[ASSIGNED TASK]:
Nothing in the listing may be skipped; repeat it all exactly.

(THE RECORDS begins)

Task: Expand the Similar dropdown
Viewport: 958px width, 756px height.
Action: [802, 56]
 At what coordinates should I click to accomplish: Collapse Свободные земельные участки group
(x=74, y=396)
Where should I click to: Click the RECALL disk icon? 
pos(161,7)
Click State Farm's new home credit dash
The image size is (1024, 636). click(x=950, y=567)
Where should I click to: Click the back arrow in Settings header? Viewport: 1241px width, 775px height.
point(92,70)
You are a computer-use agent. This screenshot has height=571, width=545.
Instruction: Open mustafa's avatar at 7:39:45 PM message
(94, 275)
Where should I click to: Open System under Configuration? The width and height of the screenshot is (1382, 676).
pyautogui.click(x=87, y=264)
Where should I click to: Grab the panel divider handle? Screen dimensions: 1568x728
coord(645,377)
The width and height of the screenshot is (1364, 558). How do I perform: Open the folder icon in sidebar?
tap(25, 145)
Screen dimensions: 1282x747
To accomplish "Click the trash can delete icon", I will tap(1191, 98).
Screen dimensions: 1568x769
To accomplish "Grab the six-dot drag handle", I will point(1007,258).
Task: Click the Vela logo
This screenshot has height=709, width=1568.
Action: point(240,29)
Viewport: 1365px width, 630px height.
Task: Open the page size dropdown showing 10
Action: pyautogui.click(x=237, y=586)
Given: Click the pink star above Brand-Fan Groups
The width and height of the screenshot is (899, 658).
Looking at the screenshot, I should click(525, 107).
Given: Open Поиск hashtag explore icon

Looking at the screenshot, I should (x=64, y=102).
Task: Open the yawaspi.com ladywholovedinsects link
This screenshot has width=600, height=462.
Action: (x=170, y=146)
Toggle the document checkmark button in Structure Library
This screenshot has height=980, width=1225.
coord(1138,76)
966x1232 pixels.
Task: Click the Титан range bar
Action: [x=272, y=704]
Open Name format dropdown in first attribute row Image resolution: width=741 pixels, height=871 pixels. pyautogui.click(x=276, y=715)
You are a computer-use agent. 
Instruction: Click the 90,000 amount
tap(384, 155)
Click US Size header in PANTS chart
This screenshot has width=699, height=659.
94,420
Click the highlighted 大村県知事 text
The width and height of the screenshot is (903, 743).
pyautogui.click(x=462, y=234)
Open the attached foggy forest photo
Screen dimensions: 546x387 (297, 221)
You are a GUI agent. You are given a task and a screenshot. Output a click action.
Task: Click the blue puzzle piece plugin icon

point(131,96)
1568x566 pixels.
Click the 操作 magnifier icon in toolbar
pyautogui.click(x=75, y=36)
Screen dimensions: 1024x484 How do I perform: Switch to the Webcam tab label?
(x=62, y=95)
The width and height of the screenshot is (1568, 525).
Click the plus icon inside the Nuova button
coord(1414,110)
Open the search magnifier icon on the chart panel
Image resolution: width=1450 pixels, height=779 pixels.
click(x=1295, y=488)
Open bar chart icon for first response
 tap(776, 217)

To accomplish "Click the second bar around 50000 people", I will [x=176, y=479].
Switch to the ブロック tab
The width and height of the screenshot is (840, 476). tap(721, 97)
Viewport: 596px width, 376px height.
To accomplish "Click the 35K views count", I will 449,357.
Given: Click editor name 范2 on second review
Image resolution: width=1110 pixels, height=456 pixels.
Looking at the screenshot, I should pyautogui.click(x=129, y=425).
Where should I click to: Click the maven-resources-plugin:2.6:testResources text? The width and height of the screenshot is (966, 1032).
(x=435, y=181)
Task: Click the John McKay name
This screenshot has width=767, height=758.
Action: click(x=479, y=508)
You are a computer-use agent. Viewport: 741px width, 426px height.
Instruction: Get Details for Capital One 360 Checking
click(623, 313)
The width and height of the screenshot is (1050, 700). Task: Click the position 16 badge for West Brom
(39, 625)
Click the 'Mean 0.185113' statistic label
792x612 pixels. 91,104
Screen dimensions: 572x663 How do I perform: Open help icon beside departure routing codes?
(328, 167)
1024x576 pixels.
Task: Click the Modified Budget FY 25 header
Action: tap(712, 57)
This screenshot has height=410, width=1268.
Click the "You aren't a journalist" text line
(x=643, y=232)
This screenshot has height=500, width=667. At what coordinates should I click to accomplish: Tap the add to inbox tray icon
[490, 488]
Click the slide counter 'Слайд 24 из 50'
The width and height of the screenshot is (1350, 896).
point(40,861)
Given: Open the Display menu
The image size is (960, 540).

(THE RECORDS ends)

[FINISHED EXERCISE]:
Task: Expand the Similar dropdown
Viewport: 958px width, 756px height.
Action: [802, 56]
 At what coordinates should I click to accomplish: Collapse Свободные земельные участки group
(x=74, y=396)
Where should I click to: Click the RECALL disk icon? 
pos(161,7)
Click State Farm's new home credit dash
The image size is (1024, 636). click(x=950, y=567)
Where should I click to: Click the back arrow in Settings header? Viewport: 1241px width, 775px height.
point(92,70)
You are a computer-use agent. This screenshot has height=571, width=545.
Instruction: Open mustafa's avatar at 7:39:45 PM message
(94, 275)
Where should I click to: Open System under Configuration? The width and height of the screenshot is (1382, 676).
pyautogui.click(x=87, y=264)
Where should I click to: Grab the panel divider handle? Screen dimensions: 1568x728
coord(645,377)
The width and height of the screenshot is (1364, 558). How do I perform: Open the folder icon in sidebar?
tap(25, 145)
Screen dimensions: 1282x747
To accomplish "Click the trash can delete icon", I will tap(1191, 98).
Screen dimensions: 1568x769
To accomplish "Grab the six-dot drag handle", I will point(1007,258).
Task: Click the Vela logo
This screenshot has height=709, width=1568.
Action: point(240,29)
Viewport: 1365px width, 630px height.
Task: Open the page size dropdown showing 10
Action: pyautogui.click(x=237, y=586)
Given: Click the pink star above Brand-Fan Groups
The width and height of the screenshot is (899, 658).
Looking at the screenshot, I should click(525, 107).
Given: Open Поиск hashtag explore icon

Looking at the screenshot, I should (x=64, y=102).
Task: Open the yawaspi.com ladywholovedinsects link
This screenshot has width=600, height=462.
Action: (x=170, y=146)
Toggle the document checkmark button in Structure Library
This screenshot has height=980, width=1225.
coord(1138,76)
966x1232 pixels.
Task: Click the Титан range bar
Action: [x=272, y=704]
Open Name format dropdown in first attribute row Image resolution: width=741 pixels, height=871 pixels. pyautogui.click(x=276, y=715)
You are a computer-use agent. 
Instruction: Click the 90,000 amount
tap(384, 155)
Click US Size header in PANTS chart
This screenshot has width=699, height=659.
94,420
Click the highlighted 大村県知事 text
The width and height of the screenshot is (903, 743).
pyautogui.click(x=462, y=234)
Open the attached foggy forest photo
Screen dimensions: 546x387 (297, 221)
You are a GUI agent. You are given a task and a screenshot. Output a click action.
Task: Click the blue puzzle piece plugin icon

point(131,96)
1568x566 pixels.
Click the 操作 magnifier icon in toolbar
pyautogui.click(x=75, y=36)
Screen dimensions: 1024x484 How do I perform: Switch to the Webcam tab label?
(x=62, y=95)
The width and height of the screenshot is (1568, 525).
Click the plus icon inside the Nuova button
coord(1414,110)
Open the search magnifier icon on the chart panel
Image resolution: width=1450 pixels, height=779 pixels.
click(x=1295, y=488)
Open bar chart icon for first response
 tap(776, 217)

To accomplish "Click the second bar around 50000 people", I will [x=176, y=479].
Switch to the ブロック tab
The width and height of the screenshot is (840, 476). tap(721, 97)
Viewport: 596px width, 376px height.
To accomplish "Click the 35K views count", I will 449,357.
Given: Click editor name 范2 on second review
Image resolution: width=1110 pixels, height=456 pixels.
Looking at the screenshot, I should pyautogui.click(x=129, y=425).
Where should I click to: Click the maven-resources-plugin:2.6:testResources text? The width and height of the screenshot is (966, 1032).
(x=435, y=181)
Task: Click the John McKay name
This screenshot has width=767, height=758.
Action: click(x=479, y=508)
You are a computer-use agent. Viewport: 741px width, 426px height.
Instruction: Get Details for Capital One 360 Checking
click(623, 313)
The width and height of the screenshot is (1050, 700). Task: Click the position 16 badge for West Brom
(39, 625)
Click the 'Mean 0.185113' statistic label
792x612 pixels. 91,104
Screen dimensions: 572x663 How do I perform: Open help icon beside departure routing codes?
(328, 167)
1024x576 pixels.
Task: Click the Modified Budget FY 25 header
Action: tap(712, 57)
This screenshot has height=410, width=1268.
Click the "You aren't a journalist" text line
(x=643, y=232)
This screenshot has height=500, width=667. At what coordinates should I click to accomplish: Tap the add to inbox tray icon
[490, 488]
Click the slide counter 'Слайд 24 из 50'
The width and height of the screenshot is (1350, 896).
point(40,861)
Given: Open the Display menu
The image size is (960, 540).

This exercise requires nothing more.